既然直升機隻能乘坐三人,我自然不可能再一路跟隨他們。不過我利用速掠能力,在地麵送他們一程應該沒有問題。我在之前也這麼告訴過八景和可唐,他們見識過我的速度。
直升機迅速拉高,我施展速掠,在樹梢間跳躍,一直翻過兩個山頭,才停下來目送他們漸行漸遠。這個地方仍舊無法接受到信號,不過我覺得這裏已經脫離信息封鎖區域,沒有信號隻是因為這裏太過荒涼了,沒人在這裏建造發射塔。
從山頂向遠處眺望,那個巨大的湖泊是如此顯眼,在陽光下鱗鱗生輝,傍山而建的小鎮宛如童話中平靜的小鎮。隔著這麼遠的距離,根本無法讓人意識到,那個美麗的小鎮中此時正發生著駭人聽聞的事件。

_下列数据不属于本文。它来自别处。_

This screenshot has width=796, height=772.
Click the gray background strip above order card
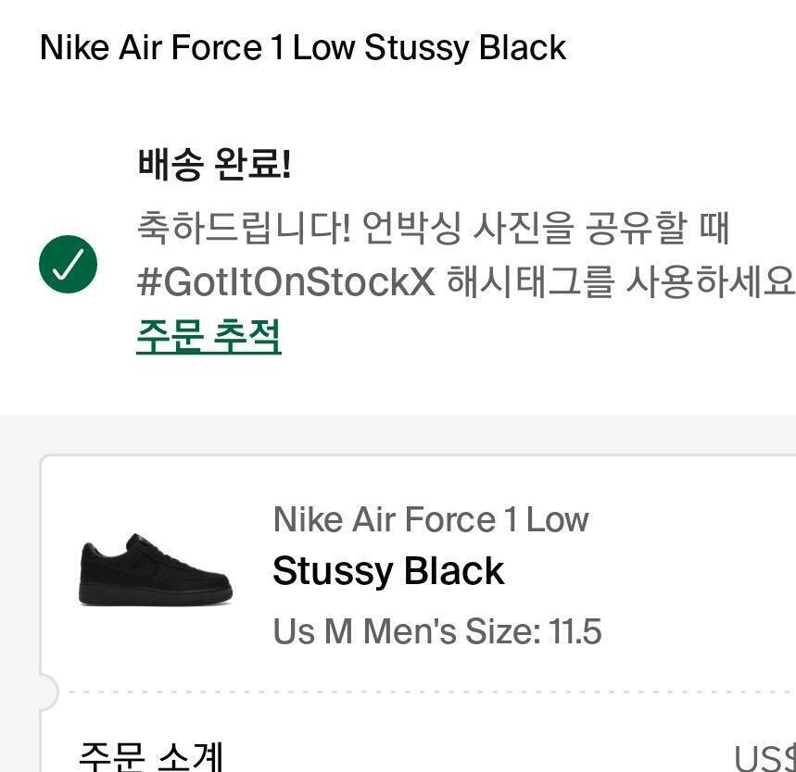pyautogui.click(x=398, y=434)
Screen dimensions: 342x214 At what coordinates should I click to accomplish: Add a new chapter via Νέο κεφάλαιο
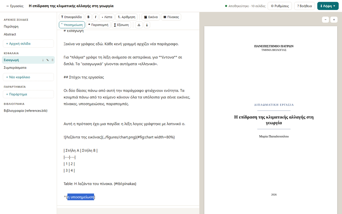pos(28,77)
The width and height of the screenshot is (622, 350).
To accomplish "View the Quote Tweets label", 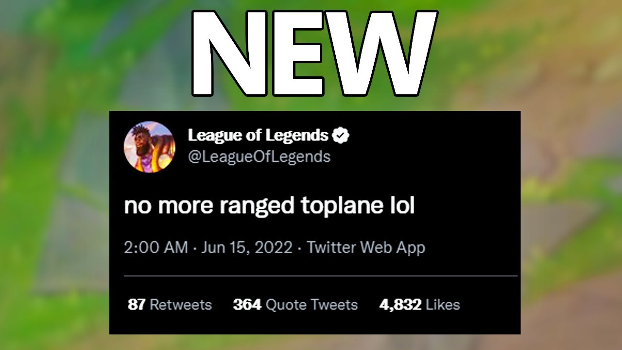I will click(312, 305).
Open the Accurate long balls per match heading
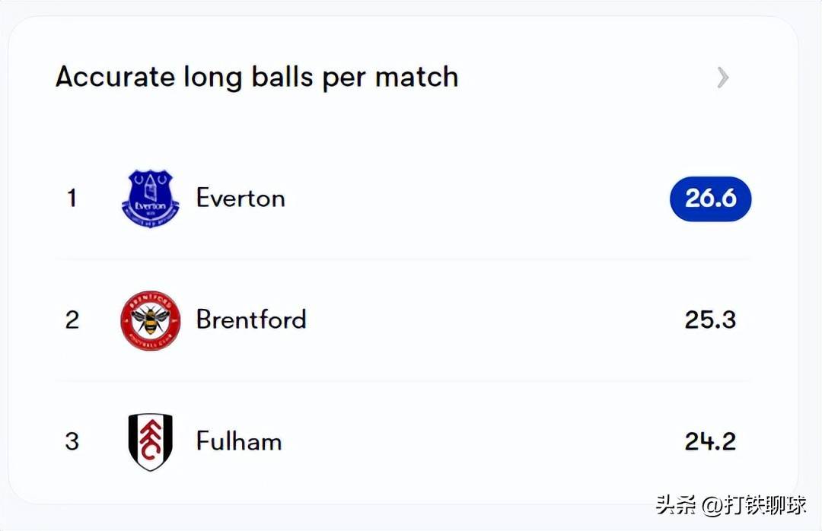Screen dimensions: 822x531 click(256, 78)

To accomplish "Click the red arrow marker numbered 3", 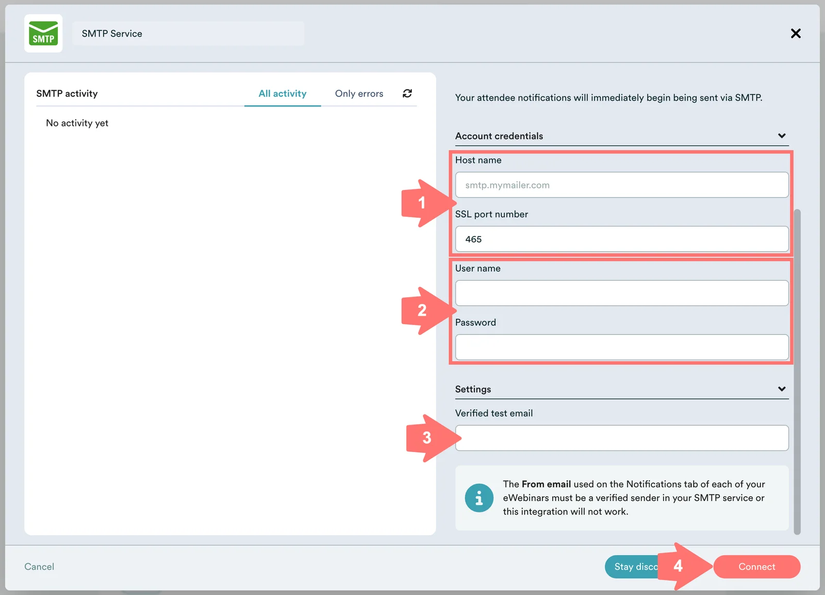I will click(x=428, y=438).
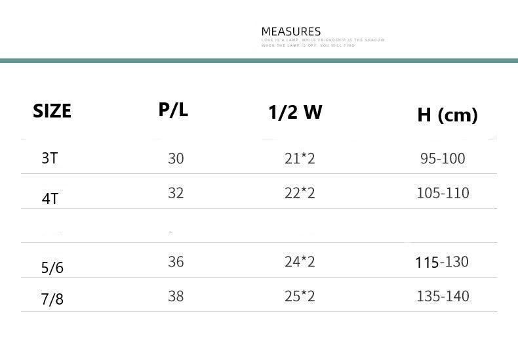The image size is (518, 340).
Task: Click the 7/8 size row label
Action: pos(52,300)
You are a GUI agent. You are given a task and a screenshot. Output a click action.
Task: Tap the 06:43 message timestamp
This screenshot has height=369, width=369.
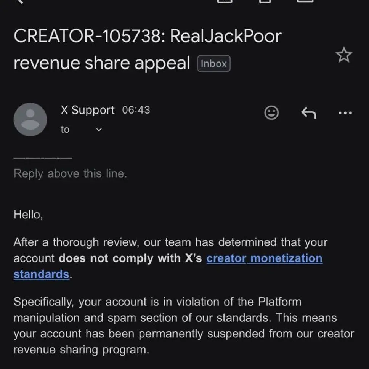(136, 110)
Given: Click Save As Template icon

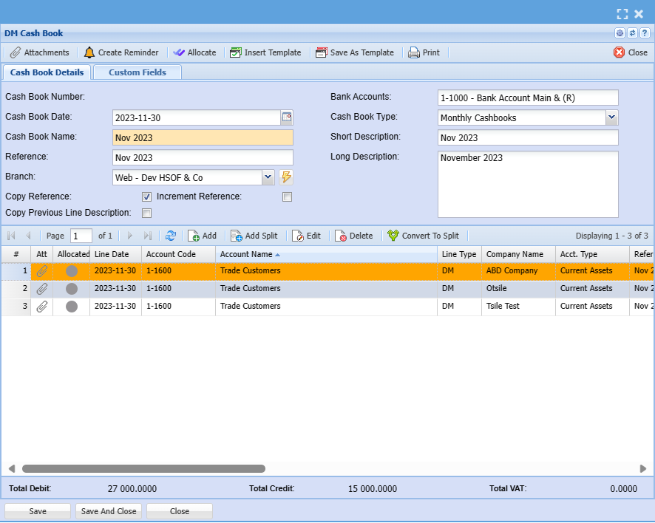Looking at the screenshot, I should [322, 52].
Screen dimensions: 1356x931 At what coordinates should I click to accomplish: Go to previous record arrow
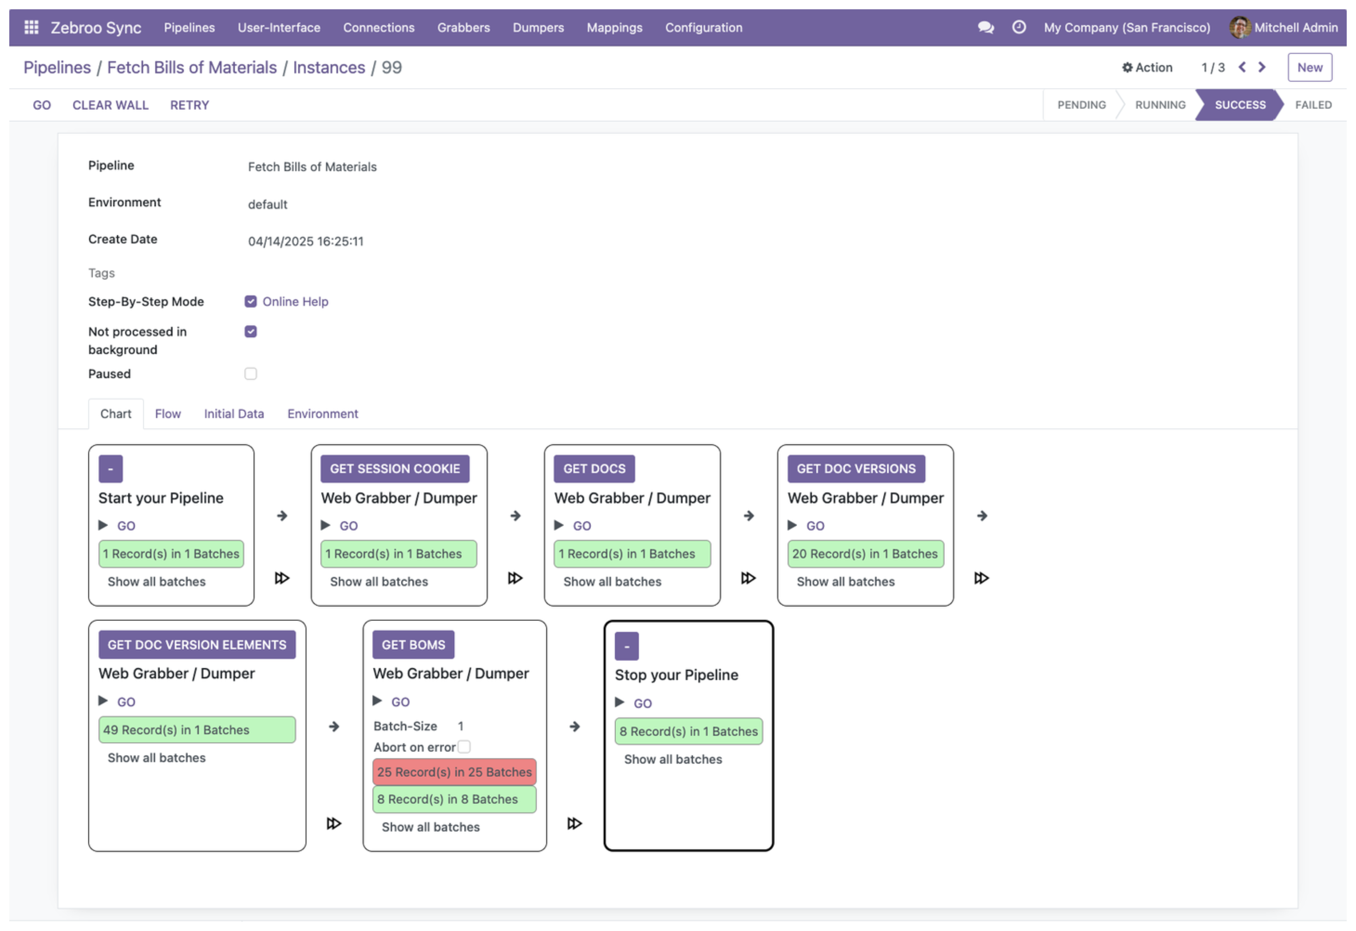pyautogui.click(x=1242, y=67)
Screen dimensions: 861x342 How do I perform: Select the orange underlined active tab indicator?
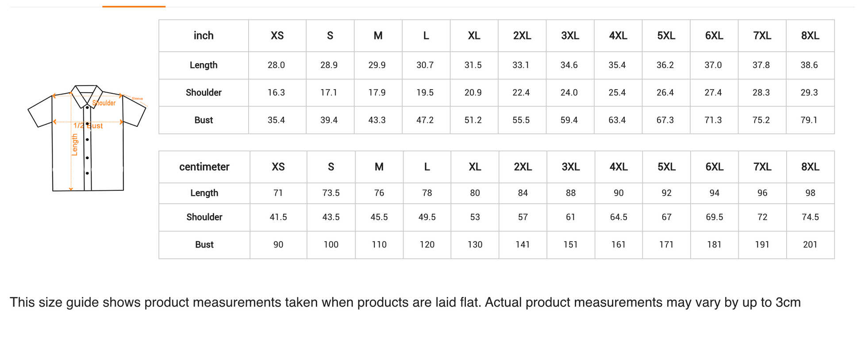click(134, 6)
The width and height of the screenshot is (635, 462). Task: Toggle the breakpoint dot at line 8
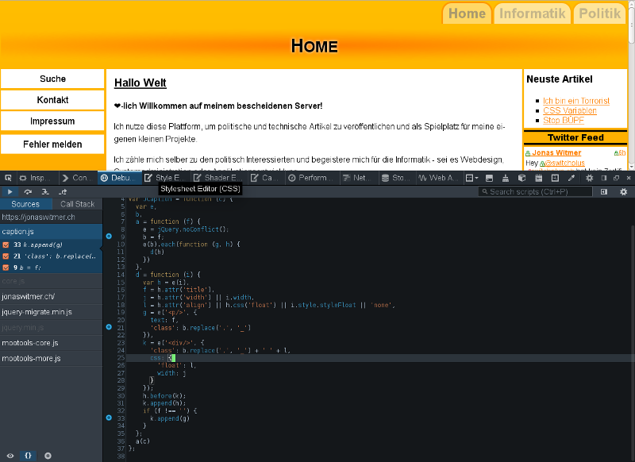pyautogui.click(x=109, y=234)
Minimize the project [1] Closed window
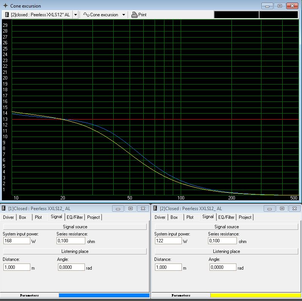The height and width of the screenshot is (301, 302). (x=118, y=208)
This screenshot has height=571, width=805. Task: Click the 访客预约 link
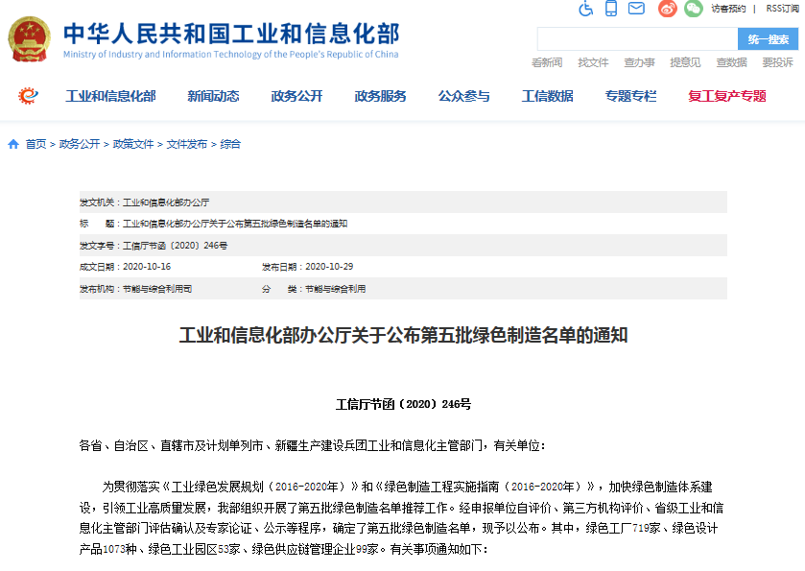[728, 9]
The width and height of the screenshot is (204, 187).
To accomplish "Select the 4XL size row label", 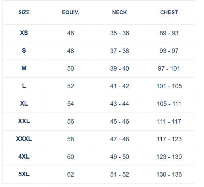I will (x=24, y=157).
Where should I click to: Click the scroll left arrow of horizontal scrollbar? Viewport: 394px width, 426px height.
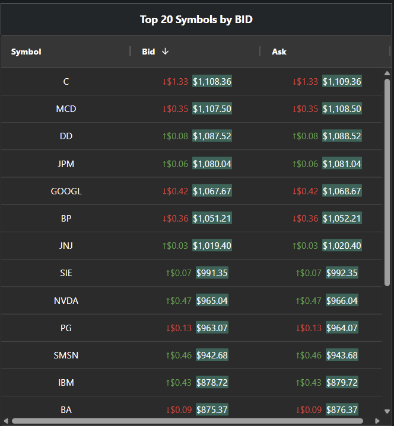pyautogui.click(x=7, y=421)
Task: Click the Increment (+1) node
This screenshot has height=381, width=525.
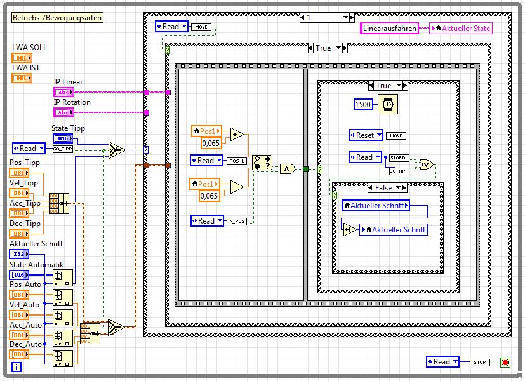Action: pyautogui.click(x=349, y=229)
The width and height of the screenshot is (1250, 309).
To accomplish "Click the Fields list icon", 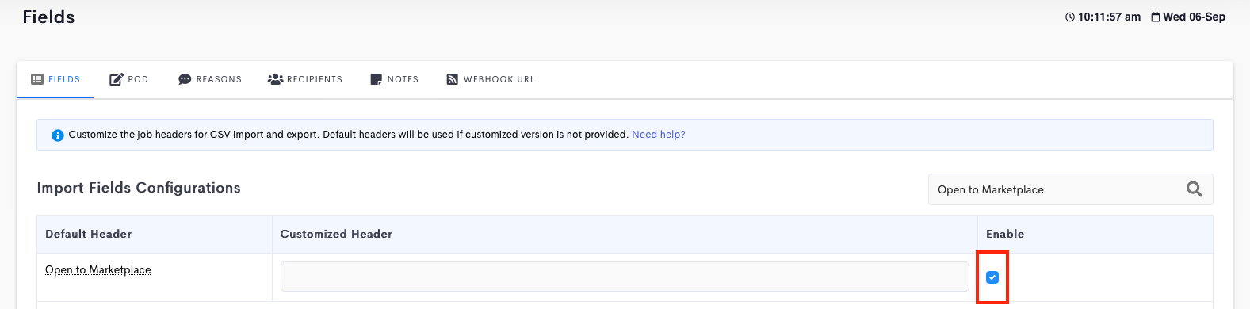I will (37, 79).
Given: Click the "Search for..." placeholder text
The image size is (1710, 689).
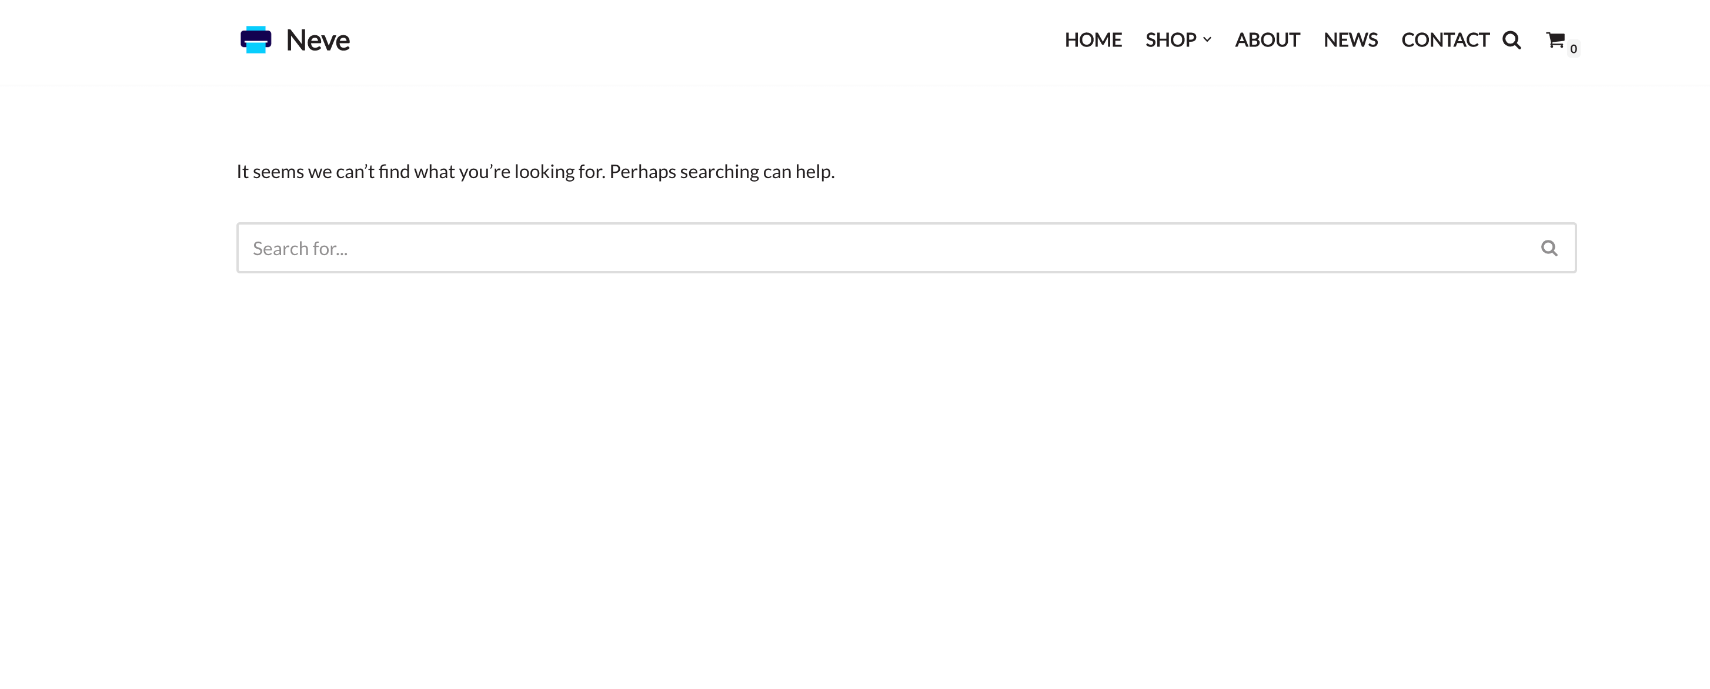Looking at the screenshot, I should [300, 248].
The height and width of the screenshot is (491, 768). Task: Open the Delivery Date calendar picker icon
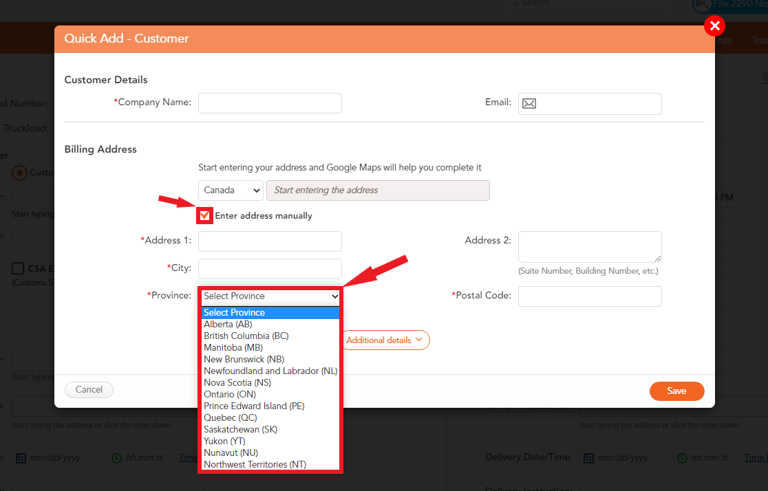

仔細想一想,從鎮子的信號被切斷到小鎮發生騷動不過是幾個小時內發生的事情。盡管鎮上所有對外通訊的渠道都被切斷,而且似乎還突然爆發疫情,但是人們的反應還是太過迅速,顯得十分不自然,應該有人在背後扇風點火。也許是在恩格斯的提議下,鎮長采取的行動,也可能是瑪爾瓊斯家針對末日真理的手段,不過也很可能是三方的行動同時發生所產生的化學反應。